Beginning at the line with "Given: Click the" in the records below, return each line up to and including the last, exactly as it stands, but not the pictures.
Start of SOURCE DATA
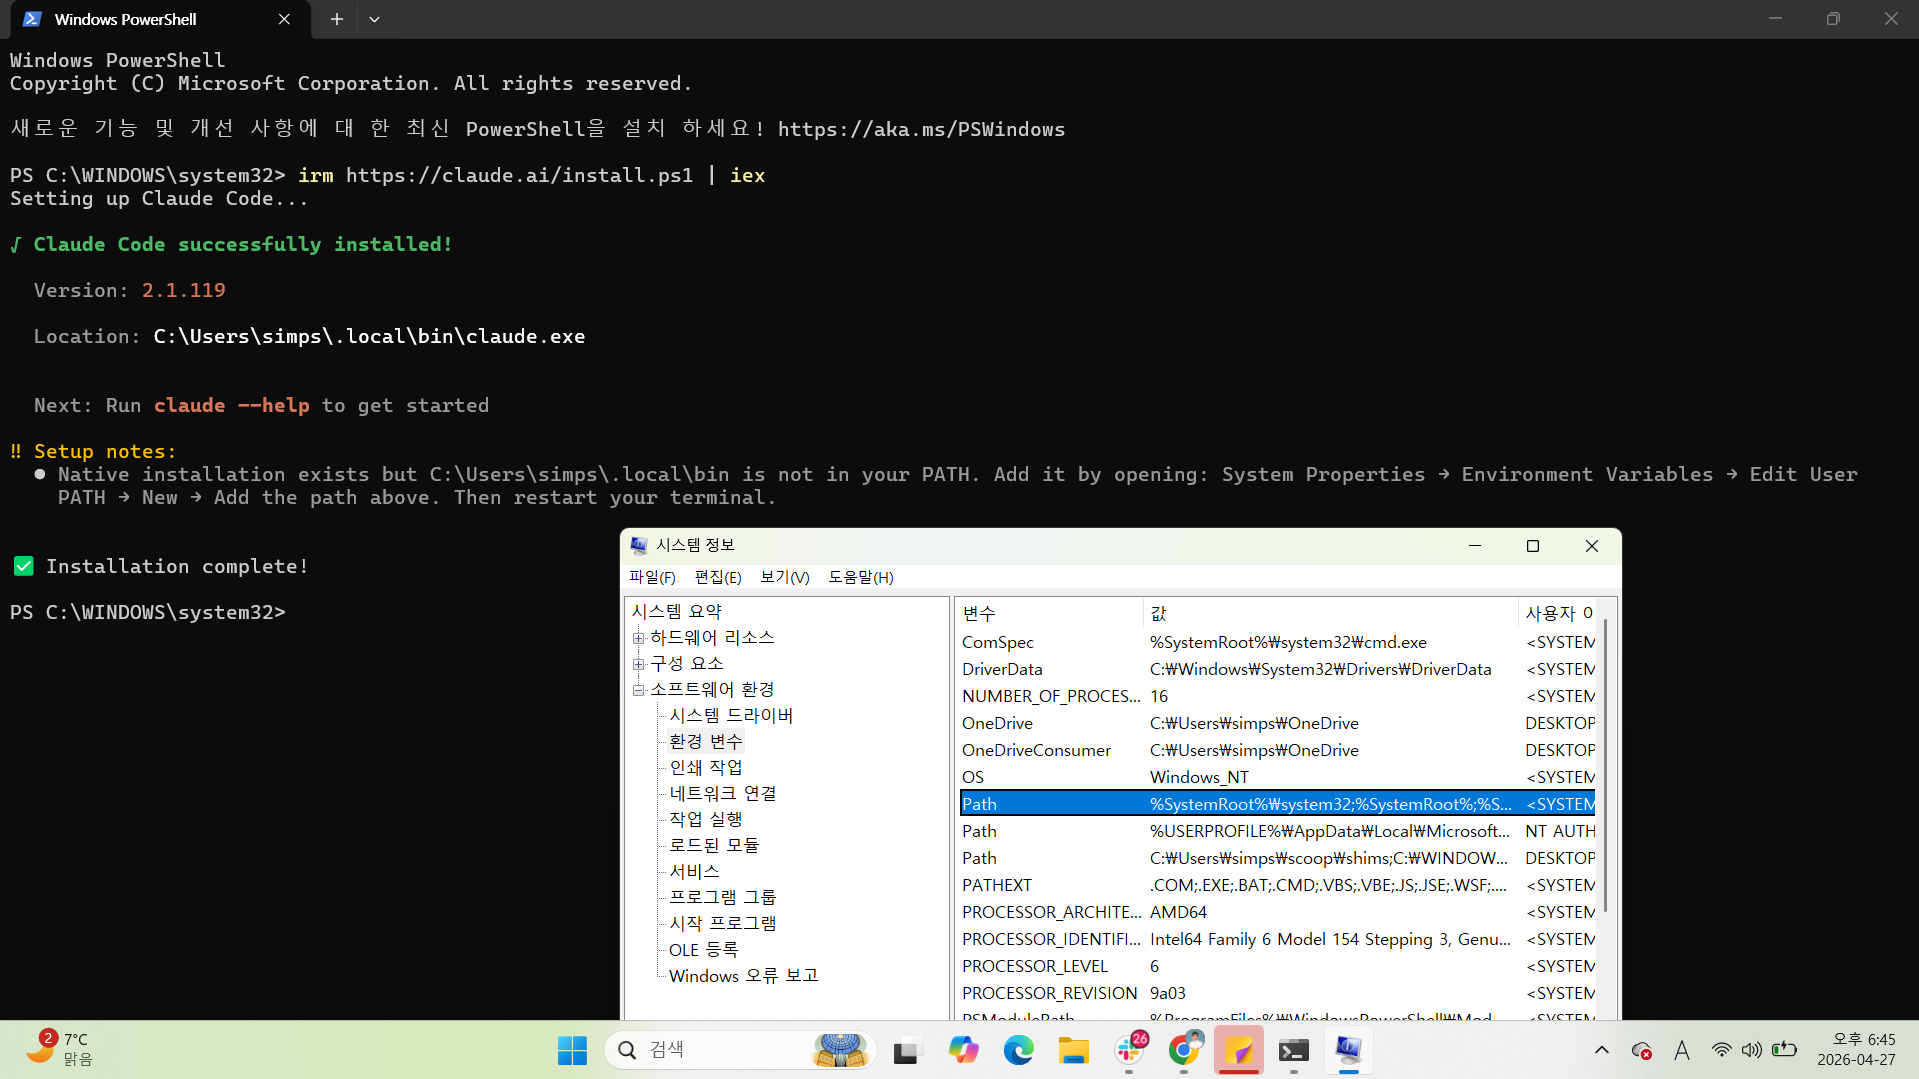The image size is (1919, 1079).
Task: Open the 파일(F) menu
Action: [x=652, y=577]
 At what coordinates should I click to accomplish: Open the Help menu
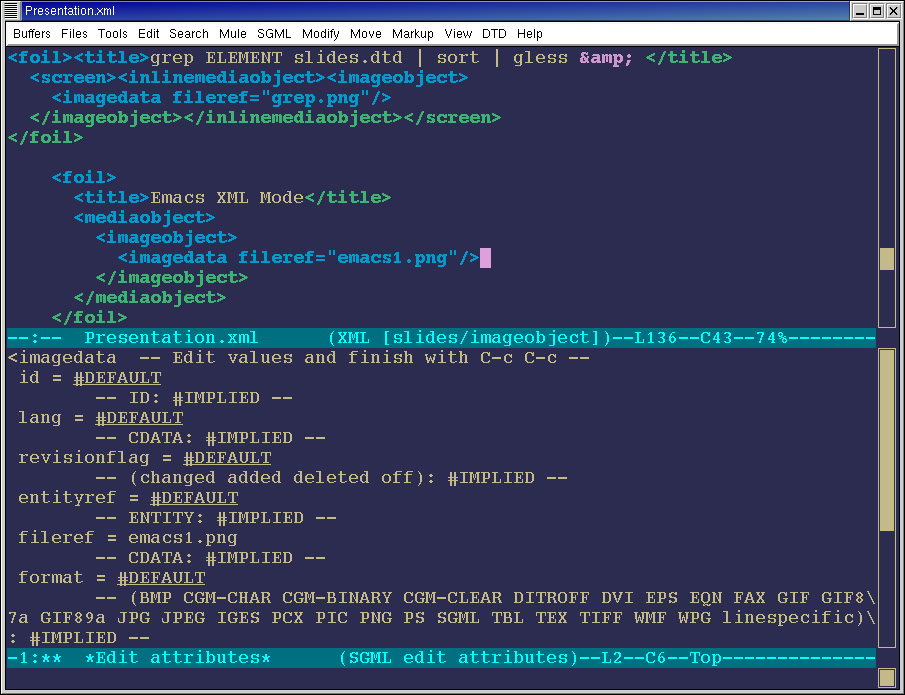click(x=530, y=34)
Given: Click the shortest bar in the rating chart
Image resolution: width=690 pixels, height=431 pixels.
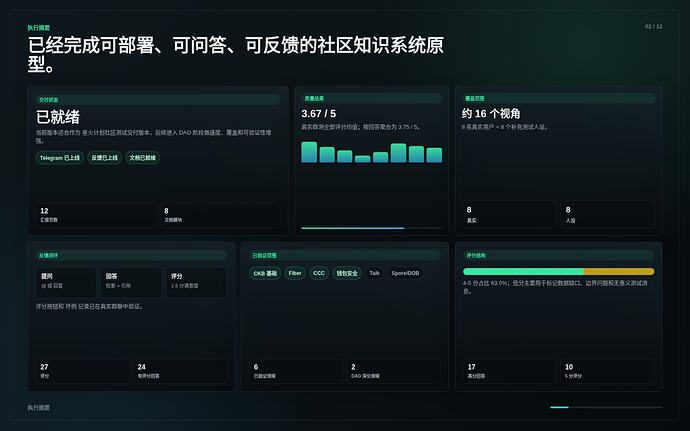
End of SOURCE DATA
RESULT BELOW:
Given: Click the shortest bar in the rating chart
Image resolution: width=690 pixels, height=431 pixels.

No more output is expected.